Enforced sociability is not an enticing prospect after a hard days tramping. But since we had no books with us, we were left with no choice. Fortunately, the group staying with us at Awaroa Hut turned out to be an affable lot, and incorporated an eccentric Dutch family, with a very funny Dad. Andy always tells Dutch people we meet that I speak the lingo, which is embarrassing and kind of not really true anymore. Usually they look quite unimpressed, but not this bloke - at every opportunity, he'd launch into his native tongue, and ask me questions about my time in Holland. He said that his wife was also a nurse and worked on the 'vagina ward.' Then followed a hilarious debate about stem-cell research to which he added that he didn't agree with 'clooning.' Brilliant. Every time I said anything in shaky Dutch, he totally creased up.
Also in the gang were a notably amarous Dutch/ Kiwi couple. Newly affiliated with the school of love, they took every opportunity to kiss and touch each other up quite publically, often whilst you were in the middle of talking to them. Not very polite, I would say! I know Jamie thinks I hate everyone I meet, but this time I feel my attack is justified. She was one of those overbearing types, always boasting about how fit she was blah, blah, blah. The fact that they were walking at a slower pace than even us would suggest otherwise. They went off to bed quite early, which was quite fortunate as I was already struggling to get down my 'Nasi Goreng' spacefood. By this stage I'd been in a lot of trouble regarding our dwindling food supply, especially as we compared our measly dinner to everyone elses. Then followed an improved night of sleep, free of mice.
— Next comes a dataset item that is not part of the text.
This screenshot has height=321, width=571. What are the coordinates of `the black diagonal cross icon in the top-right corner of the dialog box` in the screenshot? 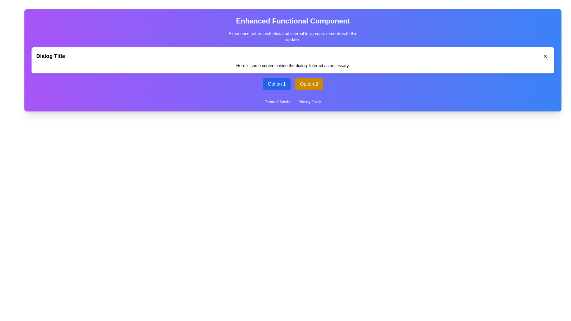 It's located at (545, 56).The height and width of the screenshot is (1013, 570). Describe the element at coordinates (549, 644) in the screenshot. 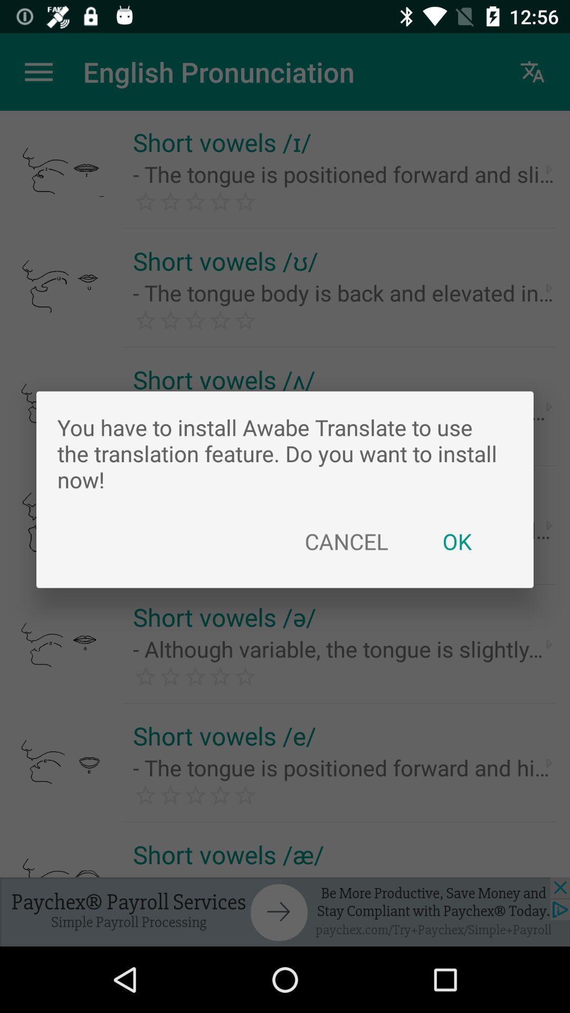

I see `the icon which is beside short vowels e` at that location.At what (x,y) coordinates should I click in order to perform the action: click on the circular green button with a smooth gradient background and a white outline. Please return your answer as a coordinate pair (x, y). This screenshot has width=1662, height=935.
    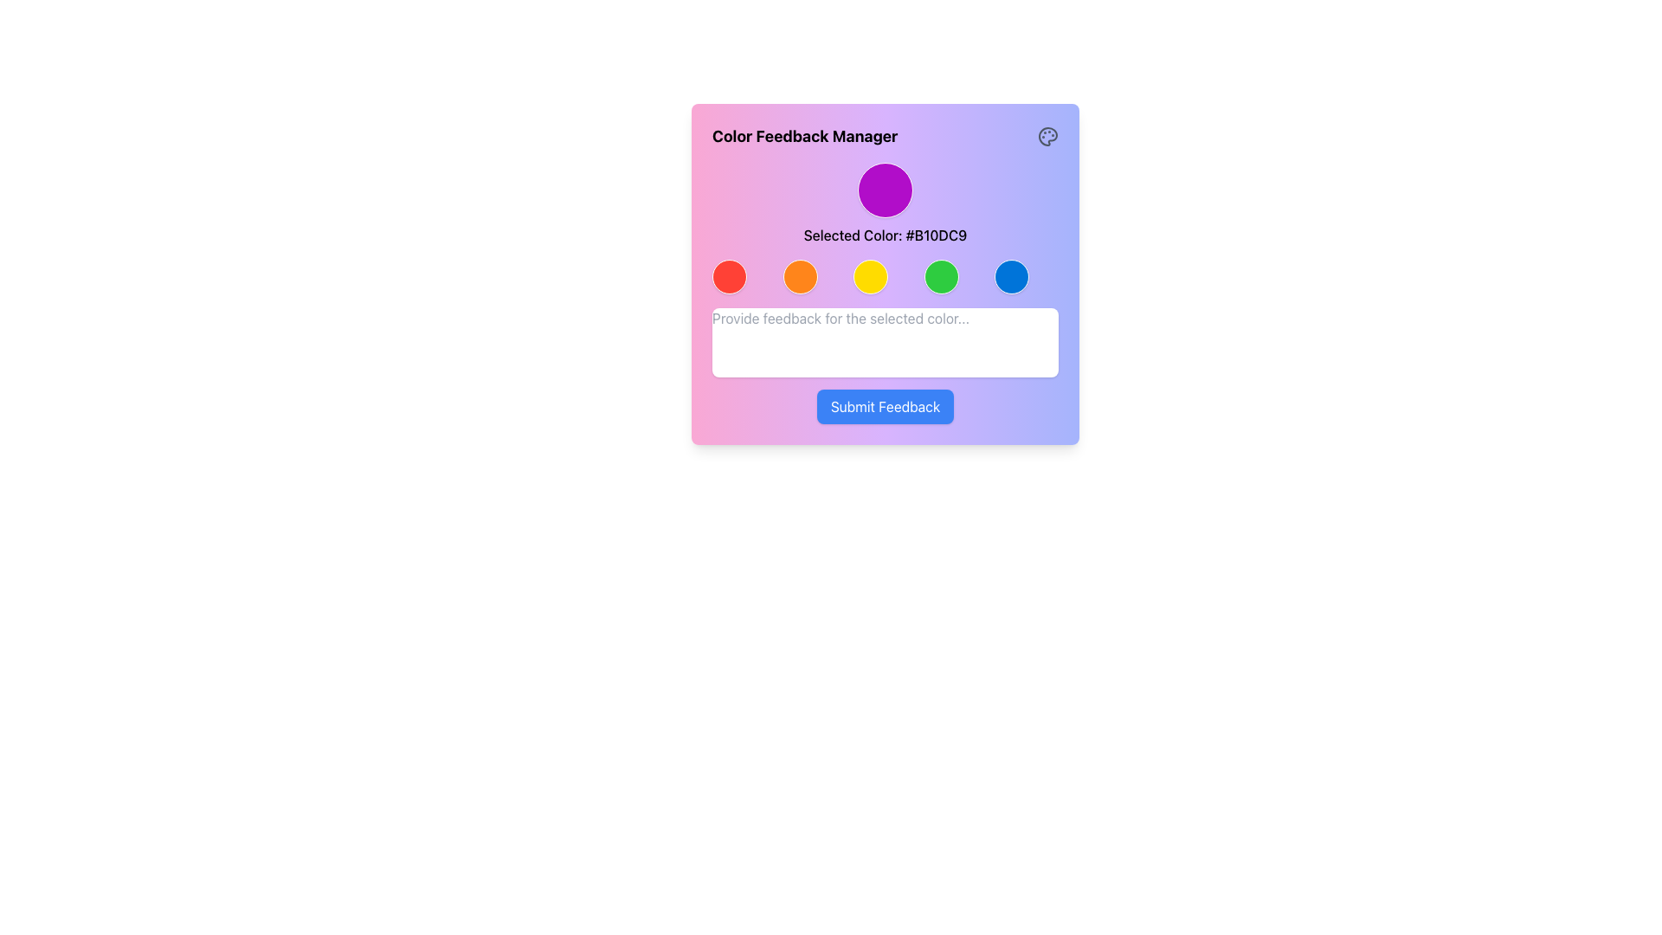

The following morning, we were forced to hang around until low tide at around midday. This involved being in the company of the snoggers for far longer than was desirable, but they had loads of food with them and I was able to glean a couple of dry crackers from them (possible we could've stolen quite an amount - they wouldn't have noticed). Eventually the time came and we set off, trying to loose them along the way. She had developed blisters, been attacked by sandflies to an alarming degree and both feet were swollen. But is was still sort of funny when a bee stung her as well. Much drama ensued, involving the bloke trying to suck out the poison (any excuse to have another nibble), a trick I would've thought particularly dangerous with bee venom. Not keen to get involved with the possibility of having to perform an emergency tracheotomy with a encrusted spoon, we pretended not to notice (caring attitude prevails).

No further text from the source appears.